**EXERCISE AIM**
Rewrite the rows from the line containing "Find the location of a particular element. The" through the line containing "I want to click on svg-text: 1740, so", changing "Describe the element" to "Name the element" and leaving everything else as it is. Give only those lines.

**Stored records**
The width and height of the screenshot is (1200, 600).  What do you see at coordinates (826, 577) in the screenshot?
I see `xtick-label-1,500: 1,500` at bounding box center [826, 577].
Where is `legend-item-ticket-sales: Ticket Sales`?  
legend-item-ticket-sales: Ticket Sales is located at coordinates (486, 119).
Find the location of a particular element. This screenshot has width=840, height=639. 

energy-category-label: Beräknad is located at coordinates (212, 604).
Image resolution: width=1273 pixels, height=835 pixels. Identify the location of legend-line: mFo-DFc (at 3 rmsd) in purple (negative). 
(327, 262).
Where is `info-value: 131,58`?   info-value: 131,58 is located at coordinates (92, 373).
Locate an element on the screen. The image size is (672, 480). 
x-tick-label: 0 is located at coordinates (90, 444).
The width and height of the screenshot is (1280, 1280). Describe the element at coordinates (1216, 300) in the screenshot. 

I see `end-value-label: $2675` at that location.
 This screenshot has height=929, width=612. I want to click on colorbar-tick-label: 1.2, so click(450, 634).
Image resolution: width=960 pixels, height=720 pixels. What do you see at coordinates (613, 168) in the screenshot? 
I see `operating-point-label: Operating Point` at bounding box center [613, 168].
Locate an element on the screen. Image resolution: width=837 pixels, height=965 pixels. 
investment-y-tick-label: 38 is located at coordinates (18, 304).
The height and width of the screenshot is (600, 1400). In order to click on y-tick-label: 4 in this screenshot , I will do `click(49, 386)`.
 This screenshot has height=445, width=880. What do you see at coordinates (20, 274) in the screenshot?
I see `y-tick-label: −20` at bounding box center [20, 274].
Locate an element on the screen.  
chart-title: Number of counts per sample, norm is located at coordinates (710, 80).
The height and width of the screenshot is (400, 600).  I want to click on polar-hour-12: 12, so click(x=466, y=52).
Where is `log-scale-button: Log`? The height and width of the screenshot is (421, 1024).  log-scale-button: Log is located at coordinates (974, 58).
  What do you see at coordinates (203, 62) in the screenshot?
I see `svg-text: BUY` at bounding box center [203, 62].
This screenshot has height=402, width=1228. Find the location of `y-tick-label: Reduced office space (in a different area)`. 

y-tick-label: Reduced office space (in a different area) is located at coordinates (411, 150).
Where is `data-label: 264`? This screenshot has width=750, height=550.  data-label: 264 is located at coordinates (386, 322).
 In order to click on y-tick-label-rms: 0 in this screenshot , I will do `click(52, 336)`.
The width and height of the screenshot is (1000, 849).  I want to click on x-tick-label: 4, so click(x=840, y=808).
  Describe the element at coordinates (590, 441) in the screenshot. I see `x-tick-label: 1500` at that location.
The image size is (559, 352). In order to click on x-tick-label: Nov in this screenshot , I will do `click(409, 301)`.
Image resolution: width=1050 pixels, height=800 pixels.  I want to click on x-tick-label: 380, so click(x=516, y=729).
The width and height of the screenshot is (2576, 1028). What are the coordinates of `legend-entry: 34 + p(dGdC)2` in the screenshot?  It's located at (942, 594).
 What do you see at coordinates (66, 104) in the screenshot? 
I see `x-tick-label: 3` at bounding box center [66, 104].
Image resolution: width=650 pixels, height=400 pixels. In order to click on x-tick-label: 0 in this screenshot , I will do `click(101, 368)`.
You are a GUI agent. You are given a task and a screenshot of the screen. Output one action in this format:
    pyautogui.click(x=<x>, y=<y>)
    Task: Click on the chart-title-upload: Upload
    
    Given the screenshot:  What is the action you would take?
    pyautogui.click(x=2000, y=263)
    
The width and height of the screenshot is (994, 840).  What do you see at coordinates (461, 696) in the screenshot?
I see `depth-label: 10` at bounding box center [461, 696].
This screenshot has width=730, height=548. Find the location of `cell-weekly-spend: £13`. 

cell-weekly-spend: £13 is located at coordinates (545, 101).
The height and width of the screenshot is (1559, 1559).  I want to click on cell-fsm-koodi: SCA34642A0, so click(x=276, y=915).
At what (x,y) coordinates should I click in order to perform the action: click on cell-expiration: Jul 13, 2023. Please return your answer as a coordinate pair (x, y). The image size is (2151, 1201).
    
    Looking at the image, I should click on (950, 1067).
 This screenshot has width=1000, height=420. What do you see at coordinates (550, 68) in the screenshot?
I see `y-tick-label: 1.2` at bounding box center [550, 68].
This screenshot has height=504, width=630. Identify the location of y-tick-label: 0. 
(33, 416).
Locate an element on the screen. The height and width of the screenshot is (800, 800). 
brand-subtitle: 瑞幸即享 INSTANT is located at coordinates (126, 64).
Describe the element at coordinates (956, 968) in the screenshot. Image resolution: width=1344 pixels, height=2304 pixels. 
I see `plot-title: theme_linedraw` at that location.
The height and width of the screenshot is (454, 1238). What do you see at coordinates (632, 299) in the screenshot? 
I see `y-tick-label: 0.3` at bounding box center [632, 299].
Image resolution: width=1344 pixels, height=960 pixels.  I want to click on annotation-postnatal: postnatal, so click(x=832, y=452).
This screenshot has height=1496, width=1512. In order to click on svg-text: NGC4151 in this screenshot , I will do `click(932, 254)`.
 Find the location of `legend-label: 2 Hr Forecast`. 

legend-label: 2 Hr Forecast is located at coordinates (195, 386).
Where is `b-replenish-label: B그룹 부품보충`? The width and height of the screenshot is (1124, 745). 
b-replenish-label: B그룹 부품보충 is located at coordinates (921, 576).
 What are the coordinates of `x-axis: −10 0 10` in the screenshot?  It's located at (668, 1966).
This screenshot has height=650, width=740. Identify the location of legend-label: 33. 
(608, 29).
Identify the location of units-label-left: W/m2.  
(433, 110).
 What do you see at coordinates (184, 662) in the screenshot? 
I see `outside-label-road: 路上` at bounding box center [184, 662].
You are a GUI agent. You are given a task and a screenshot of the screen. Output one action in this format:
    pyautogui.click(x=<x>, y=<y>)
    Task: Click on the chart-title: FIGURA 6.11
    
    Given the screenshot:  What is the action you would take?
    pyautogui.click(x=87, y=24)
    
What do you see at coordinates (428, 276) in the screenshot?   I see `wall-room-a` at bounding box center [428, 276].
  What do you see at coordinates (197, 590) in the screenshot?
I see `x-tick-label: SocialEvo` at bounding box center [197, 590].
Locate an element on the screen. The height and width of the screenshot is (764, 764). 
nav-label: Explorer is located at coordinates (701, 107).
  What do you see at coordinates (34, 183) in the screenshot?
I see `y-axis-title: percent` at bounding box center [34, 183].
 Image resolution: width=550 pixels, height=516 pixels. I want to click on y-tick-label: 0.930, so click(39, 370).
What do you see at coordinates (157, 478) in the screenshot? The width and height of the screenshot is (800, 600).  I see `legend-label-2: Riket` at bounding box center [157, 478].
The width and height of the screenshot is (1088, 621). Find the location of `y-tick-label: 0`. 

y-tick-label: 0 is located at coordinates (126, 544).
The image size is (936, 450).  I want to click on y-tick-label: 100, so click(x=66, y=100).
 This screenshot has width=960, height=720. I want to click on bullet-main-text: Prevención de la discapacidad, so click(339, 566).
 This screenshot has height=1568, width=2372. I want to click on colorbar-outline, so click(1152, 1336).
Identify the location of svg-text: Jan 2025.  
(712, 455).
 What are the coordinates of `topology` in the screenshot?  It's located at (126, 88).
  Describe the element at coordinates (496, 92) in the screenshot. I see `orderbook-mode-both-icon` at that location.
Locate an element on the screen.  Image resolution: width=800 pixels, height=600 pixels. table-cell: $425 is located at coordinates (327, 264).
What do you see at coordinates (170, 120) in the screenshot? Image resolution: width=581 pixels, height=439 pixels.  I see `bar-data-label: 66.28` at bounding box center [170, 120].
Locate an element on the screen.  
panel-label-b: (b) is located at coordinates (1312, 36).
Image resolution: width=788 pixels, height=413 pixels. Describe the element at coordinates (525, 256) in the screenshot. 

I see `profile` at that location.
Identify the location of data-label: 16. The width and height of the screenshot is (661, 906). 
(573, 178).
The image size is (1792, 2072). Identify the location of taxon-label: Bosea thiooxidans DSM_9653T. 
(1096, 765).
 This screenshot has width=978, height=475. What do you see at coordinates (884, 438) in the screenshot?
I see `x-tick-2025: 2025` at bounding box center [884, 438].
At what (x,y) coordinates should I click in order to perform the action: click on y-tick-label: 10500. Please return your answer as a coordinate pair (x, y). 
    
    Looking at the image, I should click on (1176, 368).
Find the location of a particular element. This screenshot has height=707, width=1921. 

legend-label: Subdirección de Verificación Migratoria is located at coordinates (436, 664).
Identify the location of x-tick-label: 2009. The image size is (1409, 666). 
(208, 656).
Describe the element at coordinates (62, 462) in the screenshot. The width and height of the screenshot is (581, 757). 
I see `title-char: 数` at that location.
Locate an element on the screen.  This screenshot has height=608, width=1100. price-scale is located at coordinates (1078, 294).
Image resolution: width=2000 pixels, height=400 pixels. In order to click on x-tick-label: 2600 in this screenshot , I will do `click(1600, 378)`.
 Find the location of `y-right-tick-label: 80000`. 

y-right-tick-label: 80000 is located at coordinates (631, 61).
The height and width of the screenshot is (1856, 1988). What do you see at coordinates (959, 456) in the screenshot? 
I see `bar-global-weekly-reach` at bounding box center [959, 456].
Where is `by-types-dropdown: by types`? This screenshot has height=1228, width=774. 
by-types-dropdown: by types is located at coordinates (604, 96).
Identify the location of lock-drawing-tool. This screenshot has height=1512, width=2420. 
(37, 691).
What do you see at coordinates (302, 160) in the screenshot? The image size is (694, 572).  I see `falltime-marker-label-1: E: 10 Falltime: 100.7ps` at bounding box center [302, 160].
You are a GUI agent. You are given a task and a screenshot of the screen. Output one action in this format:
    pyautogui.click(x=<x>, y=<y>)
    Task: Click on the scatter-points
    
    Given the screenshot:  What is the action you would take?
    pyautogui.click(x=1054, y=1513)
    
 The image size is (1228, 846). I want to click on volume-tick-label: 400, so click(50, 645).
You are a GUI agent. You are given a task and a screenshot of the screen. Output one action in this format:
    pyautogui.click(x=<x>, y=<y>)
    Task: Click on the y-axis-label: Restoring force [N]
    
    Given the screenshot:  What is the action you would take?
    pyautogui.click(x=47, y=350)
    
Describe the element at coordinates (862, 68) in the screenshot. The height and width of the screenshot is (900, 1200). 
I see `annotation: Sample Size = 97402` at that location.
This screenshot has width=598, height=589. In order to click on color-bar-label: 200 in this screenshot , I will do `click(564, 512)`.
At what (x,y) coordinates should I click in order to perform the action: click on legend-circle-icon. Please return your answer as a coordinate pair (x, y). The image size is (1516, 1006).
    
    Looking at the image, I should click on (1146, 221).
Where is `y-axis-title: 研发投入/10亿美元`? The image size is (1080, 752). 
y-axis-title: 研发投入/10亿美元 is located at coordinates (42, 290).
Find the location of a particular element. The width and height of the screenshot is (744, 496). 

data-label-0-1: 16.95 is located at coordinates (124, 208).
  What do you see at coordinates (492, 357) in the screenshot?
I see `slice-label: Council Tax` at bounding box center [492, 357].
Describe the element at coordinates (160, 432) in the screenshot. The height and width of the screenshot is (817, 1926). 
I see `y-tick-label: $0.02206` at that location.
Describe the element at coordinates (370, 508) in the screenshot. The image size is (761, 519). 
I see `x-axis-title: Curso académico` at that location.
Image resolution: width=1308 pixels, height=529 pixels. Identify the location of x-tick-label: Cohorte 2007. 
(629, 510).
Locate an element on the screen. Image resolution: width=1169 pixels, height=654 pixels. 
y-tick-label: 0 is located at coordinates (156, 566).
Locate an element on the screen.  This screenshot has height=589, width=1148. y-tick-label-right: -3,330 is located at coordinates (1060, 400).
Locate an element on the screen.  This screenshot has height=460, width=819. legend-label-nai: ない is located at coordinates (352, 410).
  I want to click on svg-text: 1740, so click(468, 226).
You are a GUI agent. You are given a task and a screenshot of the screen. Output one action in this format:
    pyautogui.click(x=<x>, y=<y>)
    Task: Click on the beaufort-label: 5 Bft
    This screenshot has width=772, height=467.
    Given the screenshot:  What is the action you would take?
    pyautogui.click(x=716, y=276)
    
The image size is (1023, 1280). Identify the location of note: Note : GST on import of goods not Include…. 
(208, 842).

**EXERCISE RESULT**
Find the location of a particular element. The width and height of the screenshot is (744, 496). 

data-label-0-1: 16.95 is located at coordinates (124, 208).
  What do you see at coordinates (492, 357) in the screenshot?
I see `slice-label: Council Tax` at bounding box center [492, 357].
Name the element at coordinates (160, 432) in the screenshot. The height and width of the screenshot is (817, 1926). 
I see `y-tick-label: $0.02206` at that location.
Name the element at coordinates (370, 508) in the screenshot. The image size is (761, 519). 
I see `x-axis-title: Curso académico` at that location.
Image resolution: width=1308 pixels, height=529 pixels. Identify the location of x-tick-label: Cohorte 2007. 
(629, 510).
Locate an element on the screen. Image resolution: width=1169 pixels, height=654 pixels. 
y-tick-label: 0 is located at coordinates (156, 566).
Locate an element on the screen.  This screenshot has height=589, width=1148. y-tick-label-right: -3,330 is located at coordinates (1060, 400).
Locate an element on the screen.  This screenshot has height=460, width=819. legend-label-nai: ない is located at coordinates (352, 410).
  I want to click on svg-text: 1740, so click(468, 226).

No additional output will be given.